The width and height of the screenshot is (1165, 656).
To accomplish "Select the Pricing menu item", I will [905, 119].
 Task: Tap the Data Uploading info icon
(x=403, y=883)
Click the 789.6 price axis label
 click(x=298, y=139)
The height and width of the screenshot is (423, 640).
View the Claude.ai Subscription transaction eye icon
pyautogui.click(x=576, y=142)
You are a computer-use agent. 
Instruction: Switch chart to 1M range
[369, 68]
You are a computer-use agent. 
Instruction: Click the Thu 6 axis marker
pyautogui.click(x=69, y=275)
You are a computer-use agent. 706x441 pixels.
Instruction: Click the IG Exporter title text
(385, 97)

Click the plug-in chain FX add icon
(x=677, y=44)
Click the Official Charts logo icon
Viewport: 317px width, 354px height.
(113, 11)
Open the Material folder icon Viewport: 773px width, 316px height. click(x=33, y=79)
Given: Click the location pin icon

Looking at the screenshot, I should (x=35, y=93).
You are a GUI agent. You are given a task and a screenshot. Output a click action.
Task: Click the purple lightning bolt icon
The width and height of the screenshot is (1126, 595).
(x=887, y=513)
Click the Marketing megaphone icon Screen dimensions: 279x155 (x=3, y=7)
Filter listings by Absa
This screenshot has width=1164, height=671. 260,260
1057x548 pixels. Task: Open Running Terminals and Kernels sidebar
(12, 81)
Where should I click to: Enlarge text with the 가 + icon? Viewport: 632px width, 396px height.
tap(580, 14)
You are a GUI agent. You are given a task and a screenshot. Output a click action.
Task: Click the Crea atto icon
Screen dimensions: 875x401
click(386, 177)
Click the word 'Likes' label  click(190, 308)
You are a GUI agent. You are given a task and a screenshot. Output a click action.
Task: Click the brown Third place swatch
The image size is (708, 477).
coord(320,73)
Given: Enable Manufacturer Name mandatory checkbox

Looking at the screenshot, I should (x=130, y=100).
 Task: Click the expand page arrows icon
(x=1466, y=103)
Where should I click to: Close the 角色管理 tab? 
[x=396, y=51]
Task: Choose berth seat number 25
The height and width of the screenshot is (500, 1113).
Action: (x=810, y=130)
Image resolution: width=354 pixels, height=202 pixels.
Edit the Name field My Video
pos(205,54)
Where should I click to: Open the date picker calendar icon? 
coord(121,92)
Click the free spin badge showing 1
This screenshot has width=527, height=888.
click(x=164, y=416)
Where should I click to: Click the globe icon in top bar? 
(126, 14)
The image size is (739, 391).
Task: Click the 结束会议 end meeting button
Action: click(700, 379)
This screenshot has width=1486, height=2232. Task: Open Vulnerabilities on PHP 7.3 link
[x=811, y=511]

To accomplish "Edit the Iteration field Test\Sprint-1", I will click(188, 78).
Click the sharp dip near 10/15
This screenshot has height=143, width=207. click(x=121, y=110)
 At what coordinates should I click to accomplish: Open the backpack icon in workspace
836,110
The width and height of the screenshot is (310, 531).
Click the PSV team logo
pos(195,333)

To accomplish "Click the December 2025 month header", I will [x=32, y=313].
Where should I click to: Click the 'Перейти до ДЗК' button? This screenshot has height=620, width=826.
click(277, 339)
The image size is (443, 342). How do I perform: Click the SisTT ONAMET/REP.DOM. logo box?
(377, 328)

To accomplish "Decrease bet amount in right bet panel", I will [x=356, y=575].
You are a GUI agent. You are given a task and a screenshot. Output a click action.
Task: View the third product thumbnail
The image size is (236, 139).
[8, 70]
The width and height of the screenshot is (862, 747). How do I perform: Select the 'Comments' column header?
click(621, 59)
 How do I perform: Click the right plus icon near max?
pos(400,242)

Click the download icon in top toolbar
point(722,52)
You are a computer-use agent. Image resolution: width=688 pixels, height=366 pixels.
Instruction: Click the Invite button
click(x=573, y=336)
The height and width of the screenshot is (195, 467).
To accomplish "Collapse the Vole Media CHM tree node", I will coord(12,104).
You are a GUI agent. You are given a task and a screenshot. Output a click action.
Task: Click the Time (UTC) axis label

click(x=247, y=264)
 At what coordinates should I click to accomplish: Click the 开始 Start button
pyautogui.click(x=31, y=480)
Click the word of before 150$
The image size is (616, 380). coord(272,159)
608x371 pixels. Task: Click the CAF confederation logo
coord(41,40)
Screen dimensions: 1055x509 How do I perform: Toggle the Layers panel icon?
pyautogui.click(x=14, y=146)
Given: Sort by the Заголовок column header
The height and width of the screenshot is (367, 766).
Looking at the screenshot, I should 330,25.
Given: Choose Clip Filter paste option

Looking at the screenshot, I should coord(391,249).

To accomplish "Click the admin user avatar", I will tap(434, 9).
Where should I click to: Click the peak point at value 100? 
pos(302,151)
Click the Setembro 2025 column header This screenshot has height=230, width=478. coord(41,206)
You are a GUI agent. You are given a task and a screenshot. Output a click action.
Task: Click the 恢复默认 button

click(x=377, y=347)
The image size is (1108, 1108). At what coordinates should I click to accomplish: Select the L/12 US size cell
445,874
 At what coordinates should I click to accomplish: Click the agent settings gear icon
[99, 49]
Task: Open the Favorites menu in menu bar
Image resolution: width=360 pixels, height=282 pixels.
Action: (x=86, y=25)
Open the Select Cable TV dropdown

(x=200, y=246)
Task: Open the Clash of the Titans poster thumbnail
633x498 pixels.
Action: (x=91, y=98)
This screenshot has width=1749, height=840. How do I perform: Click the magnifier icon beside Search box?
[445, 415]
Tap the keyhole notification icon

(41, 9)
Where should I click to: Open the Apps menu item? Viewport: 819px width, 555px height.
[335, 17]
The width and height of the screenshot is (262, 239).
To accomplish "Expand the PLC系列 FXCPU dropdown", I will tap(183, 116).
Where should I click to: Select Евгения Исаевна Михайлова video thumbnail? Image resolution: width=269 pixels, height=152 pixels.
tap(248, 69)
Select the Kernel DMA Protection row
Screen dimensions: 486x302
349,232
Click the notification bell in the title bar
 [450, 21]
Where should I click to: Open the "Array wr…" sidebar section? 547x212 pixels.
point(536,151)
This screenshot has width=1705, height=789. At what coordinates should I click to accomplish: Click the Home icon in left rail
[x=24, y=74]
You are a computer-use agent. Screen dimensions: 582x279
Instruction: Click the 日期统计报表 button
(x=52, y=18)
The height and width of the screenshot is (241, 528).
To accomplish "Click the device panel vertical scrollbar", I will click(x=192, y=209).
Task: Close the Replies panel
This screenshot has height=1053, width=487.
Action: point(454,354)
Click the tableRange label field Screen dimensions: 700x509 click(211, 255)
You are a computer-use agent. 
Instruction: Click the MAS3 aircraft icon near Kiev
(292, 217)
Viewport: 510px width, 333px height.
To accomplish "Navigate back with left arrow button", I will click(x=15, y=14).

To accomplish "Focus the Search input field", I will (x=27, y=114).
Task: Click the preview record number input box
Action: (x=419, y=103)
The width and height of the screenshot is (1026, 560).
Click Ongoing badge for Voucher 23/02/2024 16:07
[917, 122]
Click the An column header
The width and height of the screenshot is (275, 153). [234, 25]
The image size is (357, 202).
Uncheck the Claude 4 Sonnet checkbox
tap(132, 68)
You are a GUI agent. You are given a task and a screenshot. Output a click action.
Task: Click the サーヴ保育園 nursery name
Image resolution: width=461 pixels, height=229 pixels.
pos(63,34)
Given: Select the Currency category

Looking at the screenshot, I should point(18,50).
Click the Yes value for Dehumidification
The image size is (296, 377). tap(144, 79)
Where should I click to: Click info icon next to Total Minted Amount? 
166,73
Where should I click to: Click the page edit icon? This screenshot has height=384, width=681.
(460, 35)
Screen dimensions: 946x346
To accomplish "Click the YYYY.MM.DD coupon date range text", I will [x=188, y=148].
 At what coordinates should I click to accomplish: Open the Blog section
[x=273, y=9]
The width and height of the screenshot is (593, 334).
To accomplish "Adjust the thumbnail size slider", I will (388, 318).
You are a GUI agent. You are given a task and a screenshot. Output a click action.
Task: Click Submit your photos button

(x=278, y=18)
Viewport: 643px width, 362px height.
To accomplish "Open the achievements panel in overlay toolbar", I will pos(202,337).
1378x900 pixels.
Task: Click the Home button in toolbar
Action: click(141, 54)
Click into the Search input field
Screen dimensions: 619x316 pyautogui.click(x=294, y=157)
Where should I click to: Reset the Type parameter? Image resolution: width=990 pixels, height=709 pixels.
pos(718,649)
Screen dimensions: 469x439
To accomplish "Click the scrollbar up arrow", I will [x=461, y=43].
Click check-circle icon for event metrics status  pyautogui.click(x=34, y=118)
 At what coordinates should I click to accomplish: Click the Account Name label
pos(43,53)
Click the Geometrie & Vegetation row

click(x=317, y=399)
===============
### PROBLEM DETAILS
Which of the lines above include the string "scrollbar"? Pick them out and copy them.

### RESULT OF THE TASK
To accomplish "Click the device panel vertical scrollbar", I will click(x=192, y=209).
To accomplish "Click the scrollbar up arrow", I will [x=461, y=43].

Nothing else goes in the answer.